Write out the opening lines of the data word for word, up to and including the line with "Click the Reichshweitenbeteiligung", and leave every picture and every later line out.

BEGIN PROVIDED MATERIAL

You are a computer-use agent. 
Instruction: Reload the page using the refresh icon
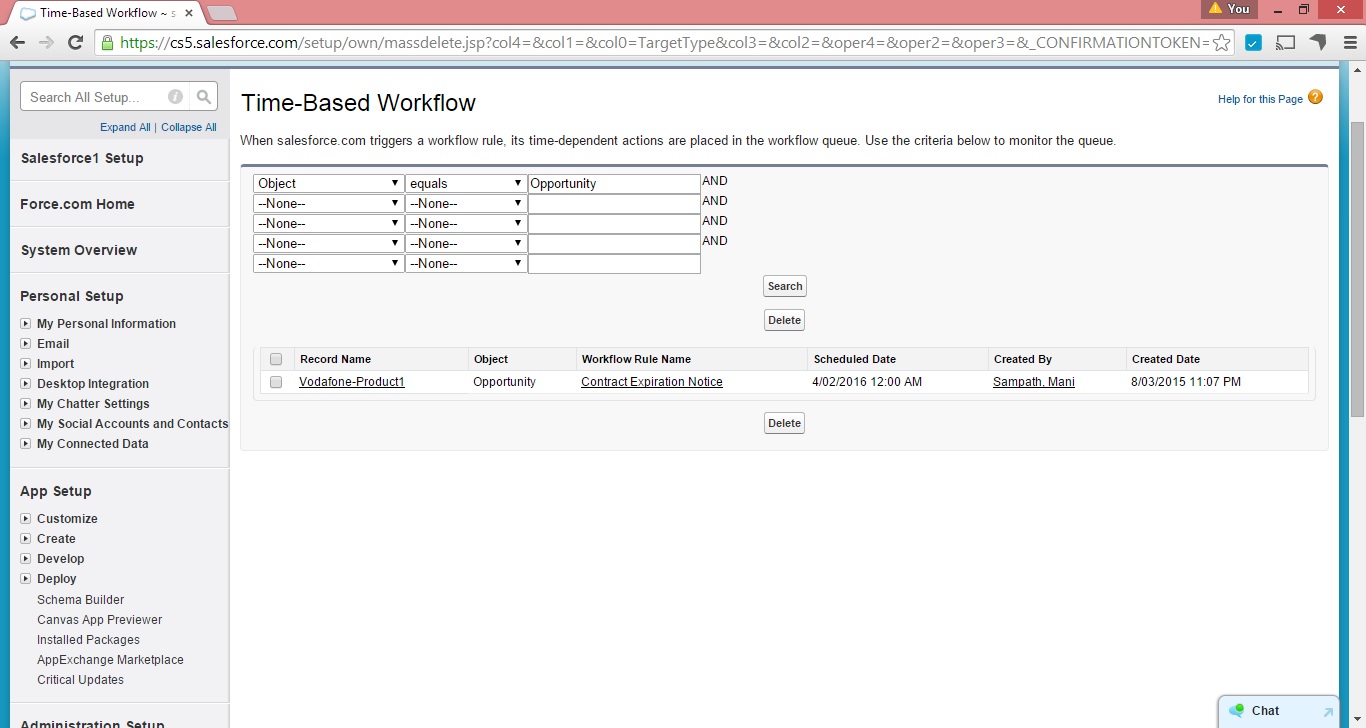(x=75, y=43)
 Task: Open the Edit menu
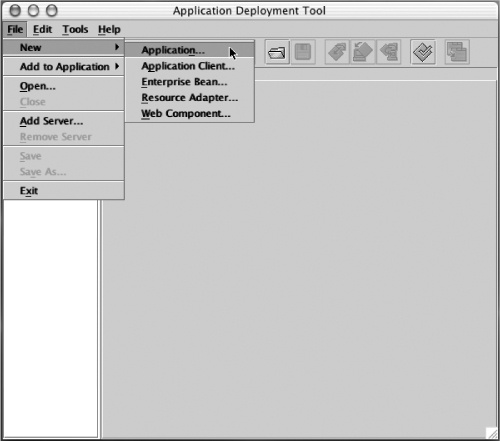click(42, 29)
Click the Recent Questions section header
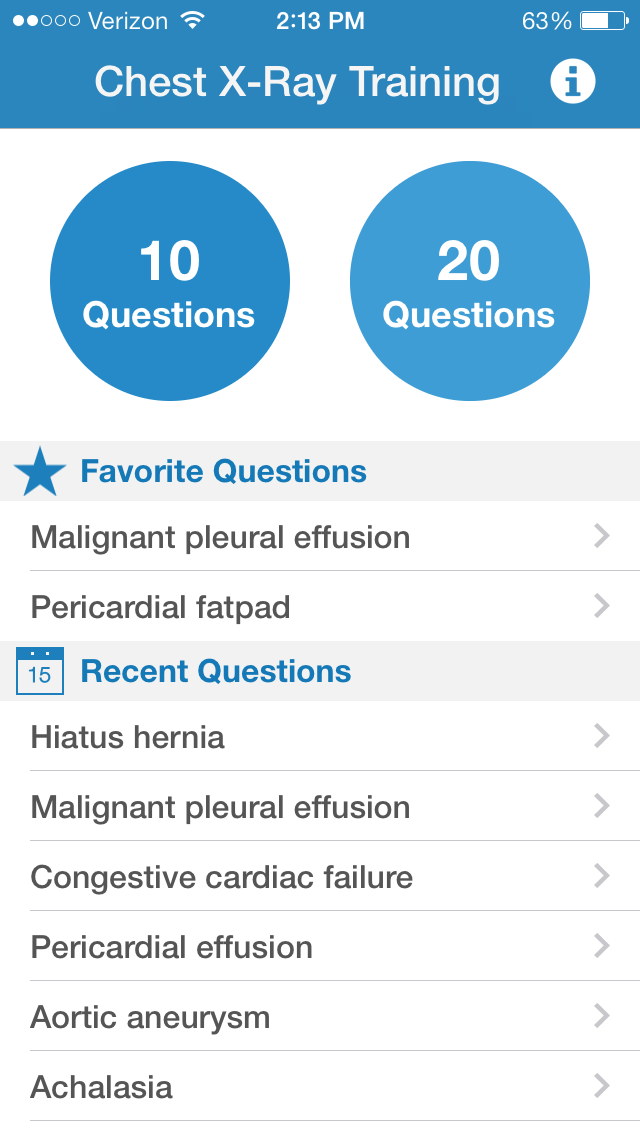 pyautogui.click(x=216, y=671)
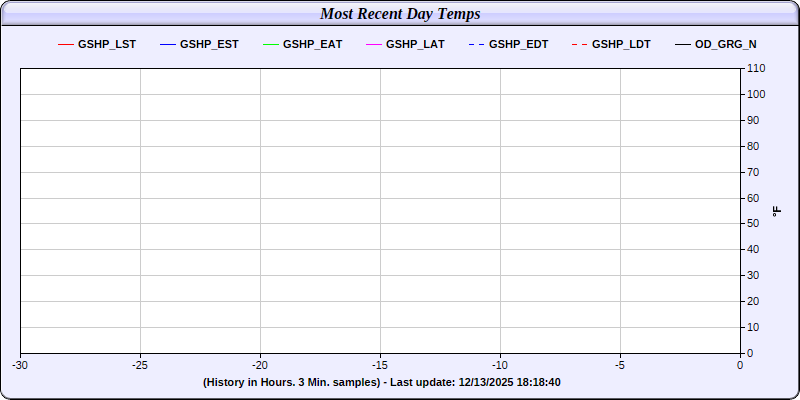
Task: Click the solid blue GSHP_EST legend marker
Action: click(167, 45)
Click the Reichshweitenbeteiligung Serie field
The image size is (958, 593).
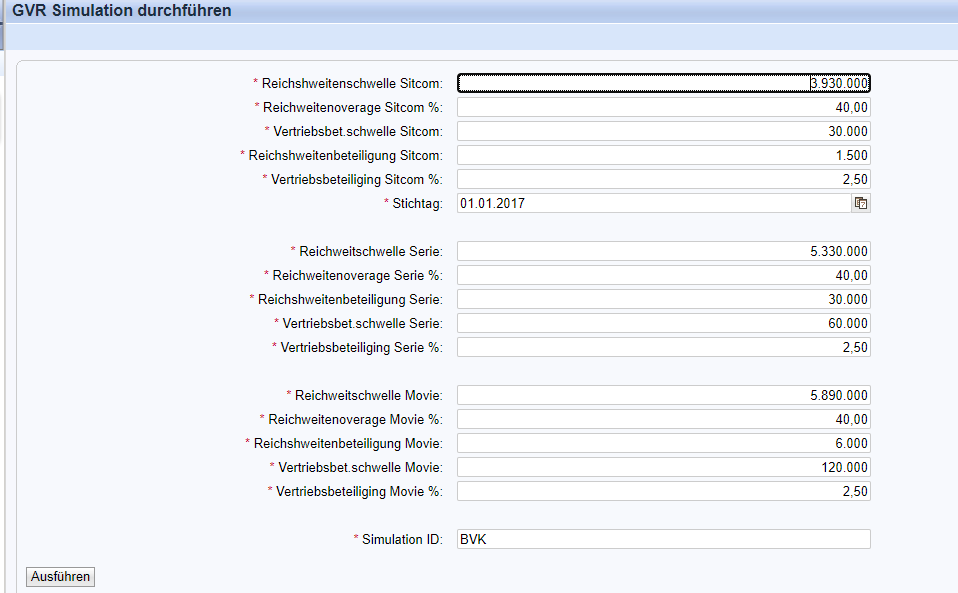click(x=664, y=299)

END PROVIDED MATERIAL

WRITTEN REPLY —
You are a computer-use agent. 
Instruction: Reload the page using the refresh icon
(x=75, y=43)
 Task: Open the Edit menu
click(42, 29)
Click the Recent Questions section header
 pyautogui.click(x=216, y=671)
Task: Click the solid blue GSHP_EST legend marker
Action: click(167, 45)
Click the Reichshweitenbeteiligung Serie field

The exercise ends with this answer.